Всё время, пока Носорог говорил, Асаф отрицательно мотал головой, будто пытаясь отогнать от себя слова.

– Ну, что скажешь, – наконец спросил Носорог, – покончили с этим?

Асаф выпил колу большими глотками. Поставил стакан. На Носорога он не смотрел. Он никоим образом не мог заставить себя произнести эти слова.
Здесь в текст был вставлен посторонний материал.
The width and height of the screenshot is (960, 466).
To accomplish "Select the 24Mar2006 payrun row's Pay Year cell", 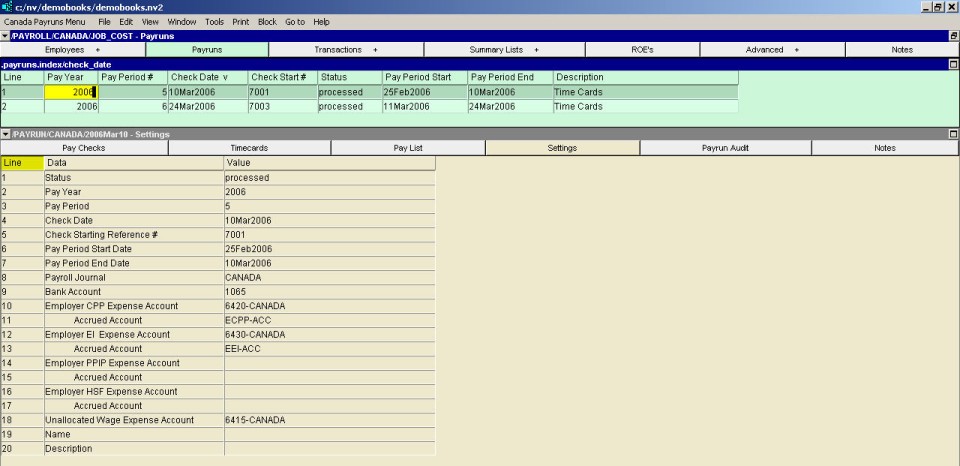I will [x=70, y=106].
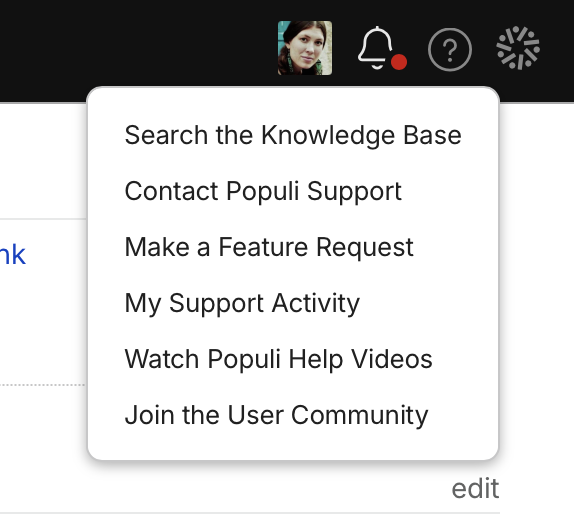574x520 pixels.
Task: Choose Watch Populi Help Videos
Action: point(279,359)

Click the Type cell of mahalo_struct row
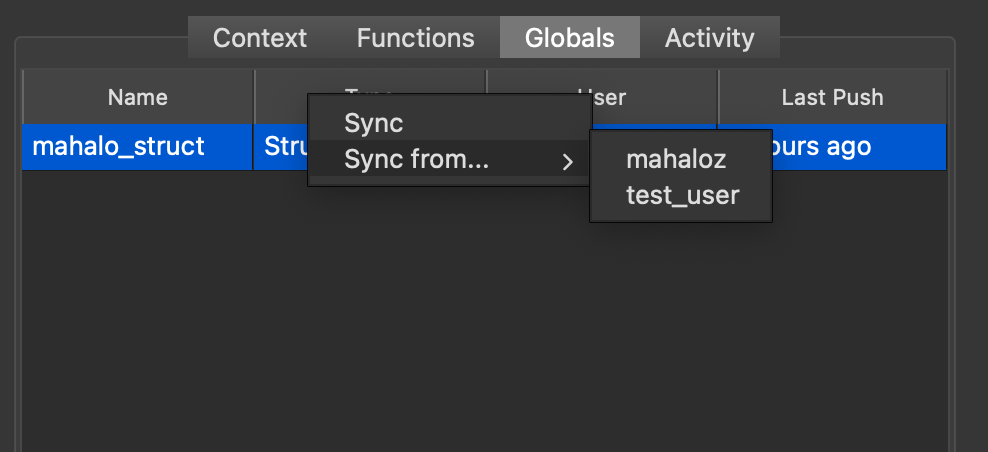(281, 147)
Носорог смотрел на него изумлённо. Его широкая грудь вытолкнула сжатый в ней воздух.

– Понял, – сказал он со вздохом, – тут у нас осложнение. – Он откусил что-то и отложил. Между его пальцами вилка выглядела, как детская вилочка. Мама Асафа, специалист по пальцам, говорит, что у Носорога самые мужественные пальцы, какие она видела.

– А ты сам, – решился Асаф, – никогда не употреблял наркотики?
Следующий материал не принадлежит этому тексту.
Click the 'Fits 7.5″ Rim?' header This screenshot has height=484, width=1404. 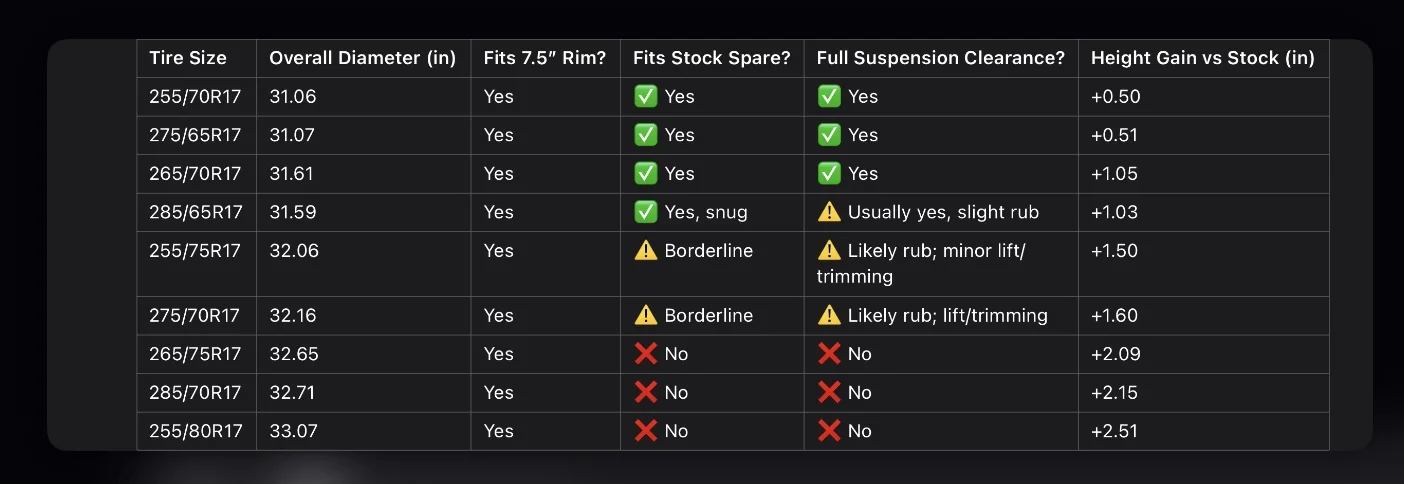(545, 58)
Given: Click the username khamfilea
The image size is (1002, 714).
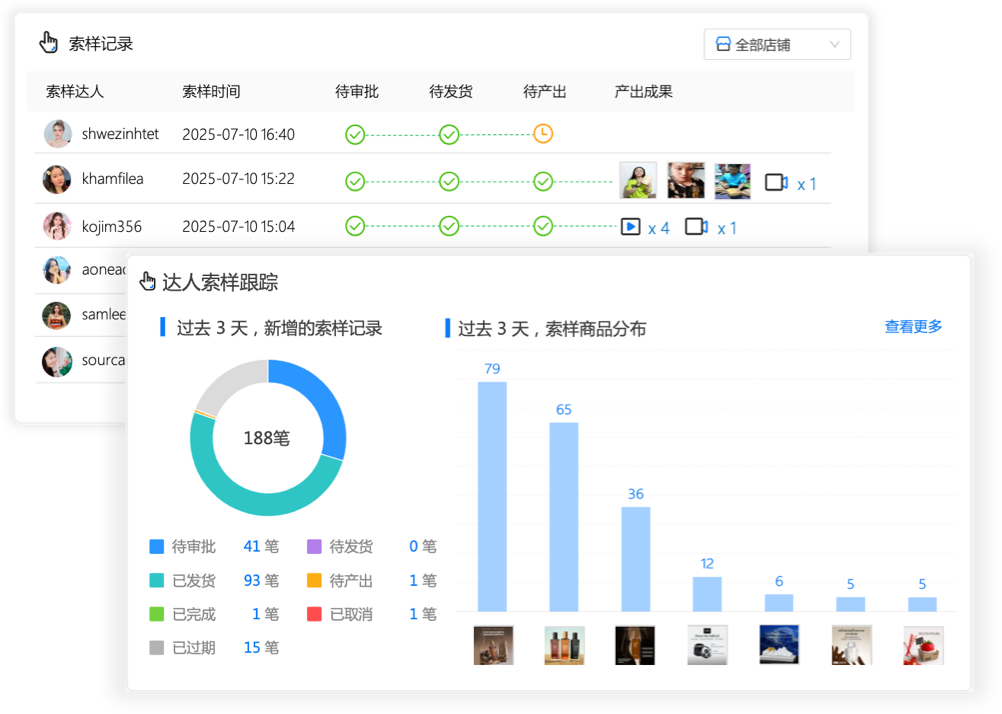Looking at the screenshot, I should 112,179.
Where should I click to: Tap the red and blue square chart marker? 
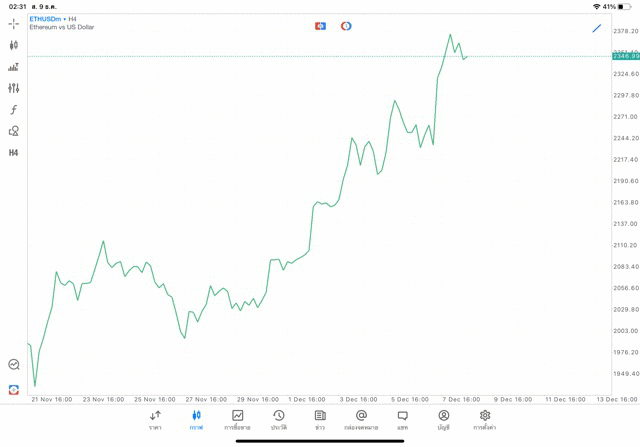tap(320, 26)
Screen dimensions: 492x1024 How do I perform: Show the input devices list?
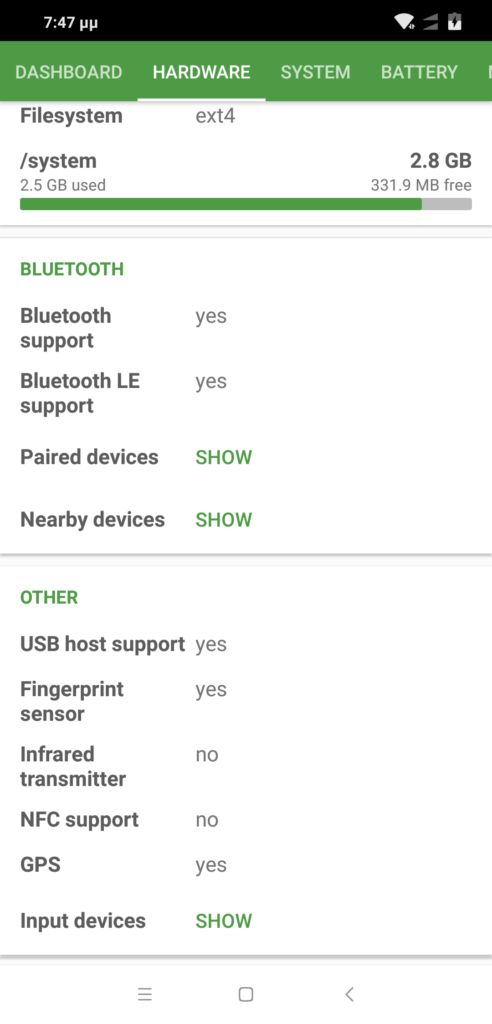point(223,921)
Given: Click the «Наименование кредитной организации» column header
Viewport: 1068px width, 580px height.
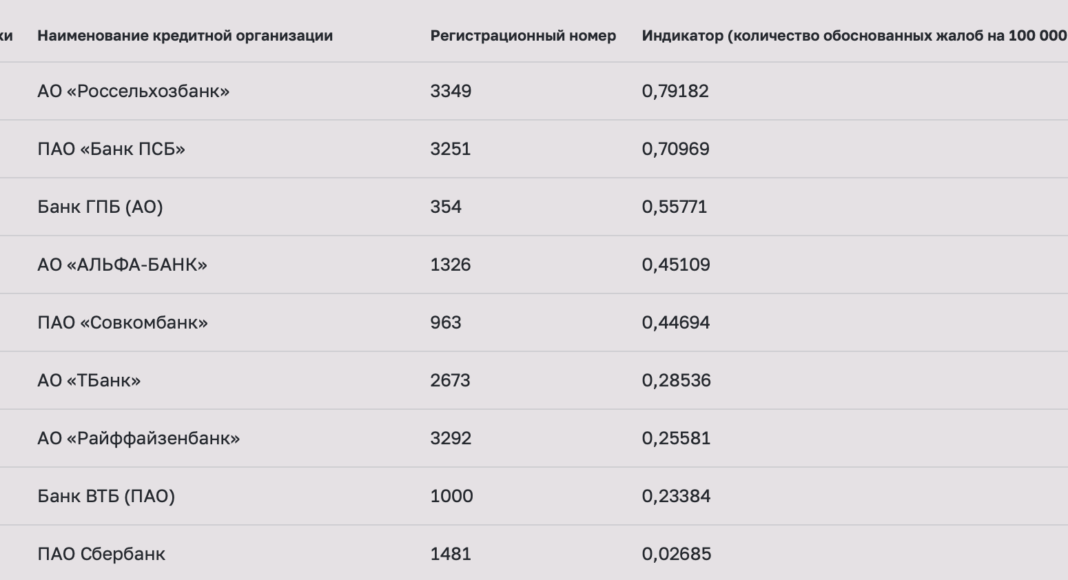Looking at the screenshot, I should click(185, 35).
– Никогда в жизни. – Носорог откинулся назад, и стул застонал. – Вот так близок был, и ничего. У меня было другое пристрастие, ты же знаешь.

И рассказал Асафу, в который уж раз, но было в этом что-то знакомое и успокаивающее, как в детстве, лет в шесть, он ходил по субботам с отцом в синагогу и сразу убегал оттуда, бежал к дереву возле ИМКА[25] и сидел на нём с девяти утра и до начала игры в половине третьего.
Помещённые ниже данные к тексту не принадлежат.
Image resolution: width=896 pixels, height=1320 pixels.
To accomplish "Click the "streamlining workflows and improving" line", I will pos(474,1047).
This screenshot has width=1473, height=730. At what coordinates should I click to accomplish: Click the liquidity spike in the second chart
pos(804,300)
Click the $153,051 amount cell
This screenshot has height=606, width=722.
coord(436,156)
– Я смотрел игру, возвращался домой, мама меня лупила, и я начинал ждать следующей субботы. – Асаф представил его маленького, пылающего от волнения между ветками дерева, и улыбнулся.

– Понимаешь? – засмеялся Носорог. – Сейчас я думаю, может быть, даже игра меня и не интересовала, но я любил ожидание. Сидеть там пять часов и думать, что это начинается, что вот-вот сейчас это произойдёт – это было для меня главным, это был наркотик. И как только игра кончалась – полное опустошение до следующей недели. Но как мы к этому пришли?

Асаф улыбнулся:

– Пришли.

– Ладно, хватит, – сказал Носорог, и Асаф почувствовал, что он только меняет тактику,– что я на тебя набросился. С тебя было достаточно этого мерзавца с наручниками.

Ещё несколько минут они ели в полном молчании, Носорог много съел и выпил немного воды. Снова ел и снова пил. Асаф уничтожил всё, что было в его тарелке. Постепенно они успокоились. Потом посмотрели друг на друга, сытые и умиротворенные, и улыбнулись. Как правило, все дела между ними лучше улаживались молча.

– Так что рассказывают старики? – спросил Носорог.

Асаф сказал, что вчера они не звонили, но сегодня уж наверняка.

– Интересно, как твоя мама справилась...

– ...с дверью туалета в самолёте, – закончил Асаф, и оба засмеялись. Она тренировалась дома на ручке, открывающей посудомоечную машину, Носорог сказал ей, что там почти такой же принцип, и её глубокое беспокойство по поводу двери превратилось в семейный анекдот.

– Так ты ещё не говорил с ними, – переспросил Носорог, ища что-то глубоко в глазах Асафа.

– Нет, точно нет.

– Ага.

Носорогу не нравилась идея с этой поездкой. Он подозревал, что ему не рассказывают всей правды.

– А что Рели? – спросил он, как бы невзначай.

– Думаю, в порядке. – Асаф пожалел, что уже закончил есть, что не было у него полной тарелки, чтобы уткнуться в неё.

– Она возвращается с ними, нет?

– Если бы. Не знаю. Может.

Носорог буквально исследовал сейчас его лицо, искал намёк, но Асафу нечего было показать ему. Он сам очень подозревал, что в этой поездке есть какая-то тайна, которую скрывают от него из-за его тесной связи с Носорогом. Слишком легко они не взяли его с собой, подкупив его обещанием "Кеннона".

вернуться

25

ИМКА – стадион в Иерусалиме, построенный ассоциацией христианской молодёжи (Y.M.C.A. - Young Men's Cristian Association).